Executive Compensation Outpaces Earnings
J. Robert Brown |
Monday, March 3, 2008 at 11:00AM Sometimes the argument about excessive executive compensation founders on the concept of excessive. For some, the enormous dollar amounts speak for themselves (Stan O'Neil receiving $160 from Merrill Lynch when he stepped down in 2007). For others, this is not enough.
Another way of assessing CEO compensation is to look at the increase in the multiple over time, with CEOs today earning something around 400 times the lowest paid worker, up from 50 times in 1980. Another interesting way to look at the issue is the relationship between pay and earnings increases. A study by ERI Economic Research Institute shows that executive compensation has increased substantially faster than earnings. We borrow the following paragraph from the PomTalk:
- According to a new study of 45 randomly selected publicly traded companies by ERI Economic Research Institute and the Wall Street Journal, executive compensation increased 20.5% from a year ago while revenues just grew 2.8%. Specifically, the study found the average top executive received an increase of overall total compensation of more than $3.1 million from the previous year. This is a stark contrast when the study compared to the past 11 years where revenues of U.S. publicly traded companies grew 93% while the highest paid executive’s compensation only increased by 24.7%. The study also found that companies are continuing to shift away from stock options to restricted stock awards. “More corporate boards are tying compensation packages to performance through Incentive Plans, Stock Options, Restricted Stock Awards, and Long Term Incentive Plans,” observed Dr. David Thomsen, Director, ERI Economic Research Institute. For instance, one year ago, the study noted that a company paid its top executive on average $4.16 million in restricted stock, but increased to $5.08 million this month, a surge of 22%. In contrast, the amount designated through stock options has fallen 15.7% from a year ago.

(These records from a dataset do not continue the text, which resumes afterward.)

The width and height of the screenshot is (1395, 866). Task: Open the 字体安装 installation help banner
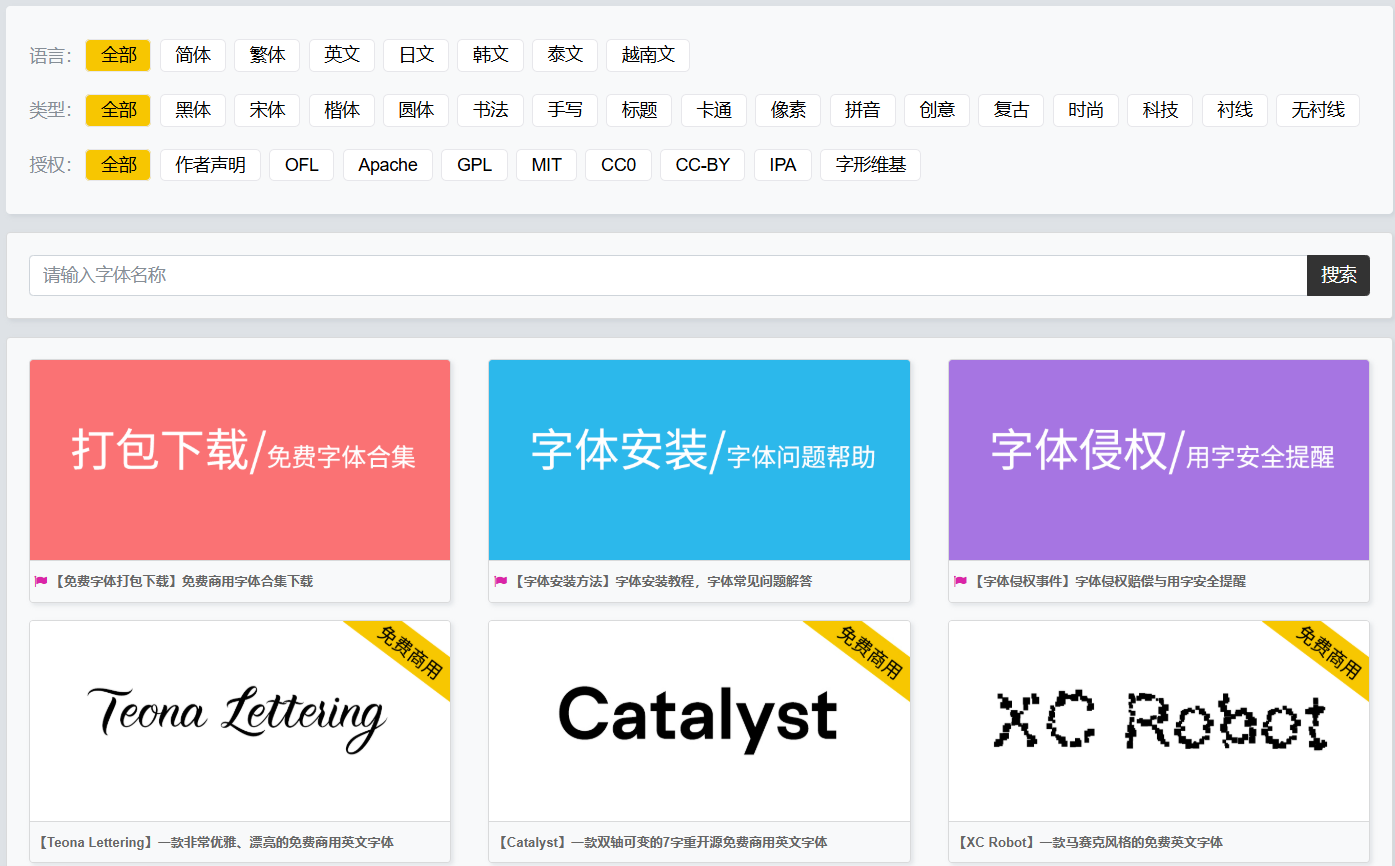699,459
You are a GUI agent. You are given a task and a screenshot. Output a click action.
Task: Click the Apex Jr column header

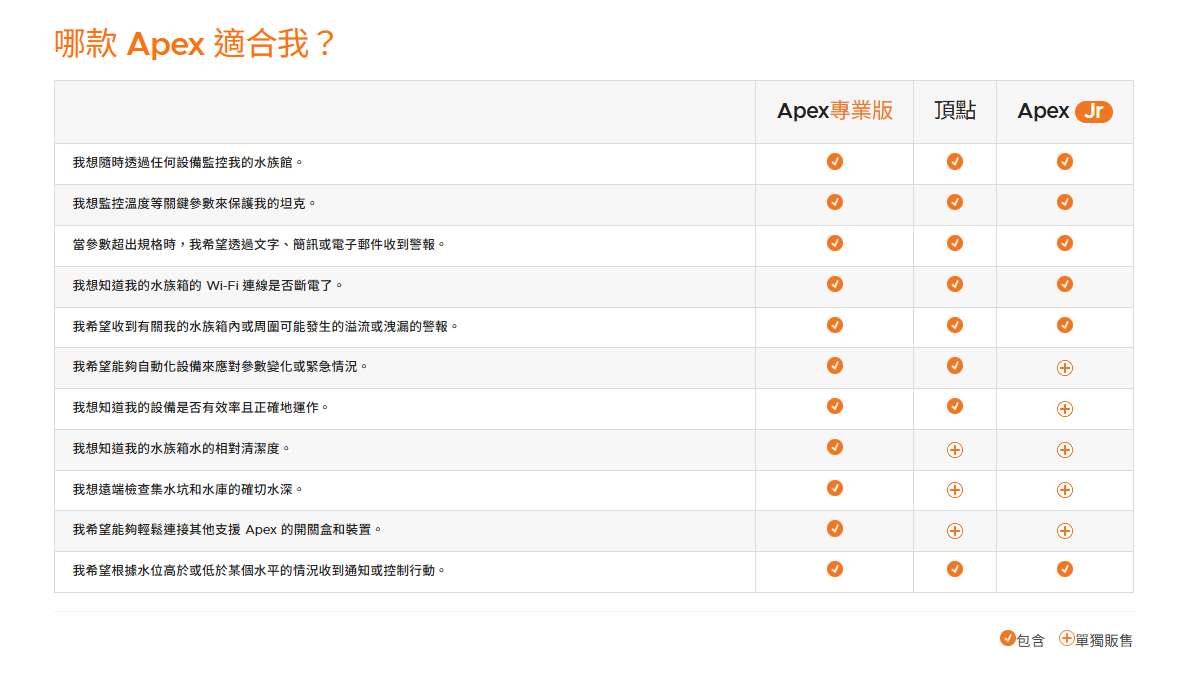click(1064, 111)
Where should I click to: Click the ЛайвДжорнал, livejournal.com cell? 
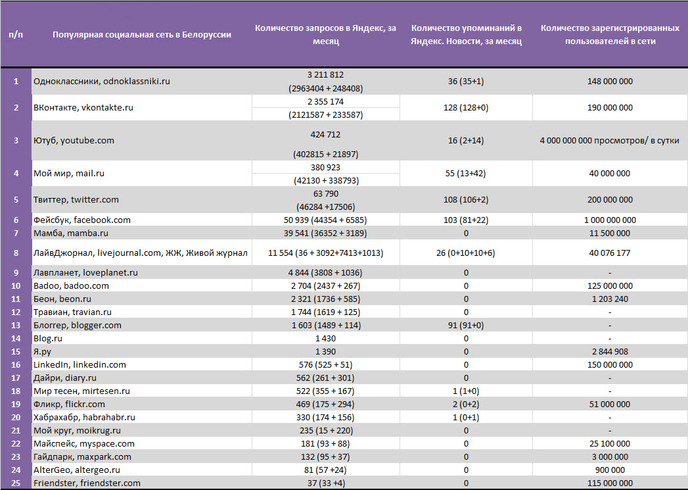142,253
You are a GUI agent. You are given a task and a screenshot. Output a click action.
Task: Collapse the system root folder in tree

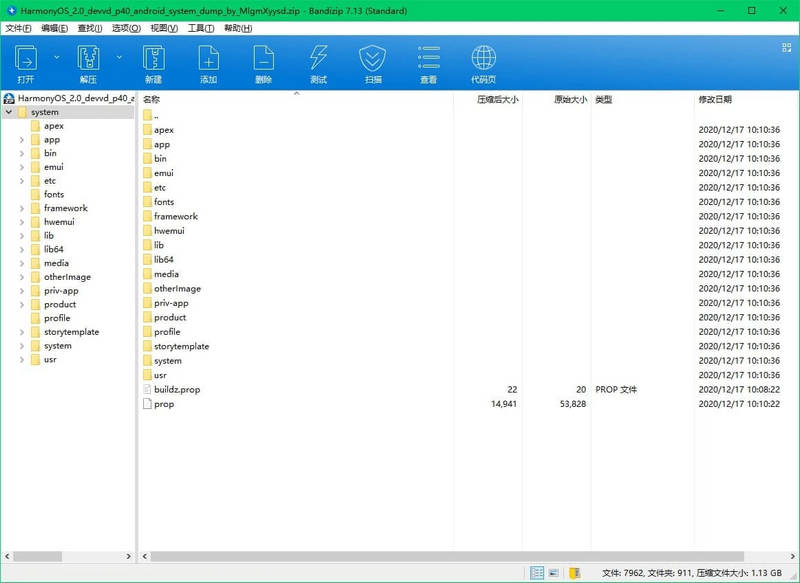[x=9, y=113]
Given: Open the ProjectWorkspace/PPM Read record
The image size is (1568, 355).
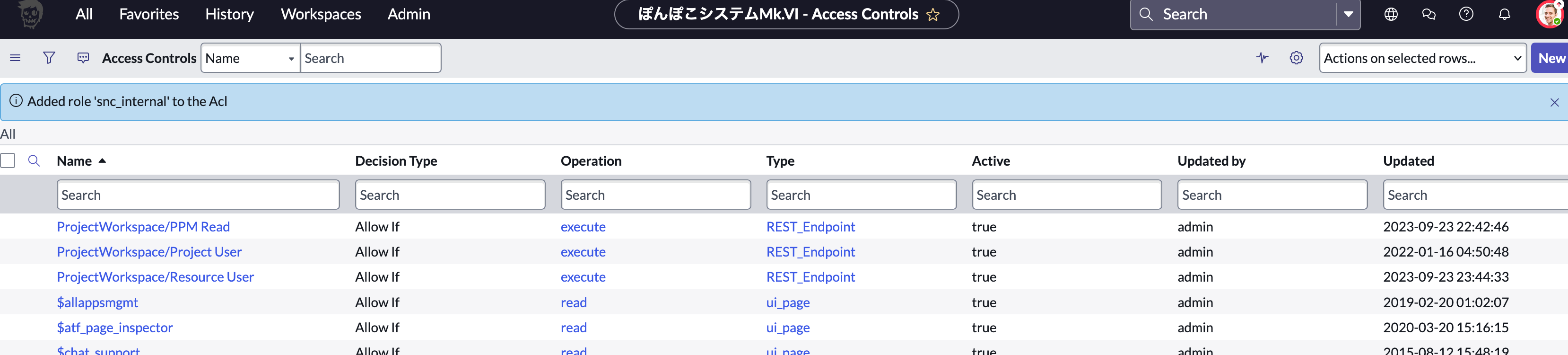Looking at the screenshot, I should (x=143, y=227).
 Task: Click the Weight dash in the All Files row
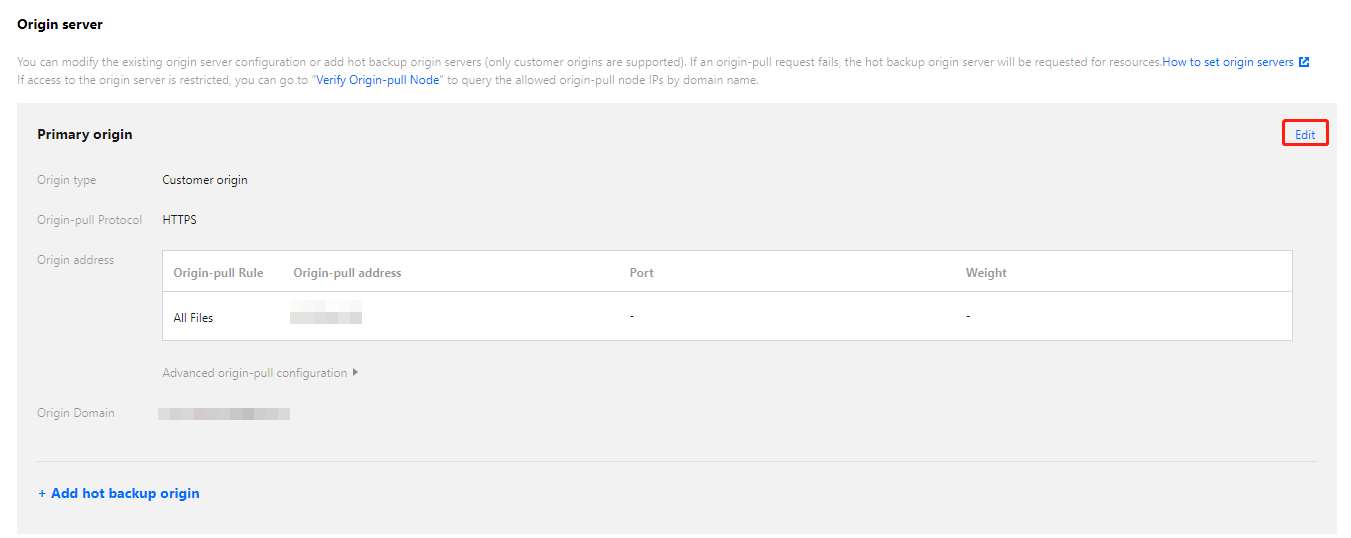point(968,316)
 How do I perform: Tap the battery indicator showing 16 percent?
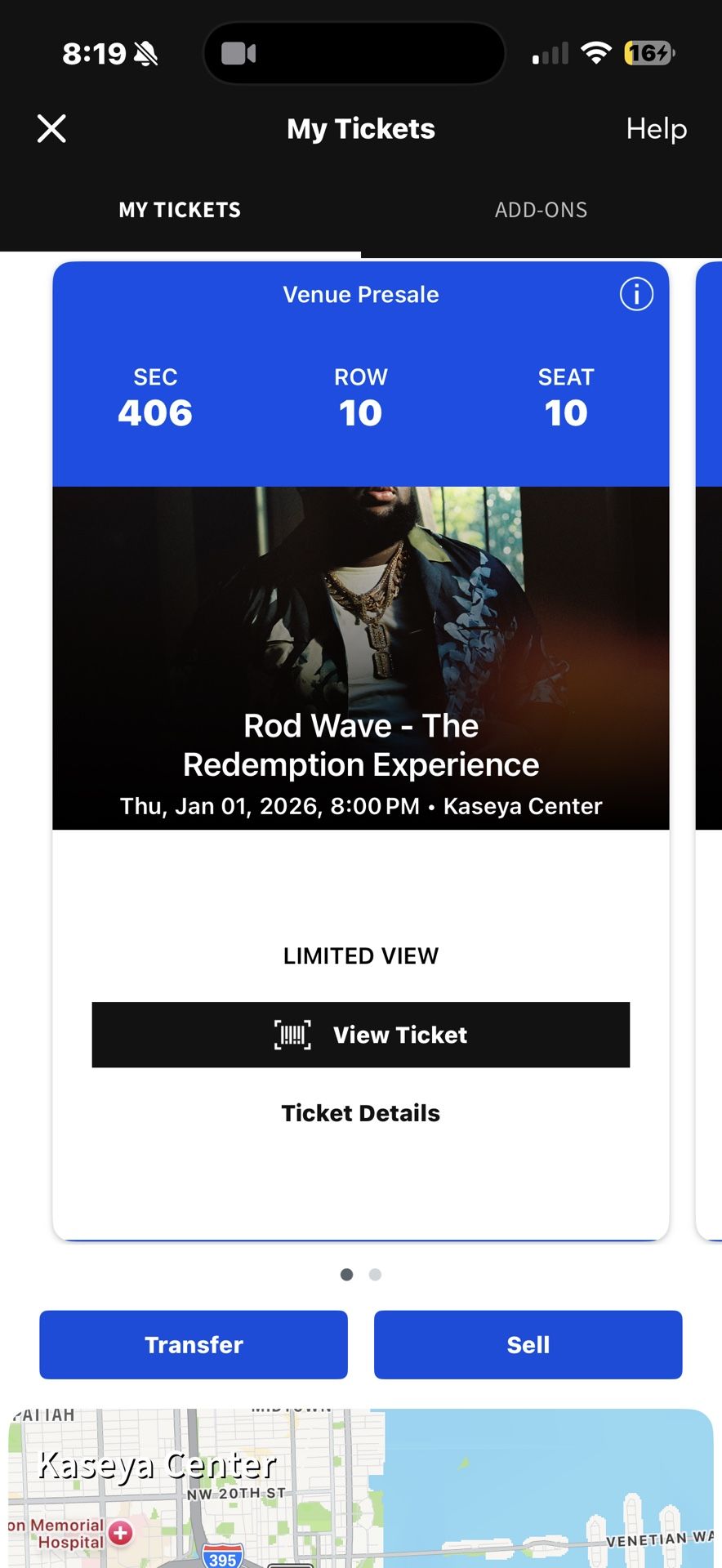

In other words, the amount of compensation is largely disconnected from earnings.
We have discussed this often on this Blog, the most significant problem with executive compensation is the lack of standards under state law. Delaware courts will generally uphold any compensation scheme at any amount as long as it was approved by "independent" directors, eliminating fairness from the analysis. Because Delaware courts do not ensure that these directors are in fact independent, the result is predictable: Compensation without limits.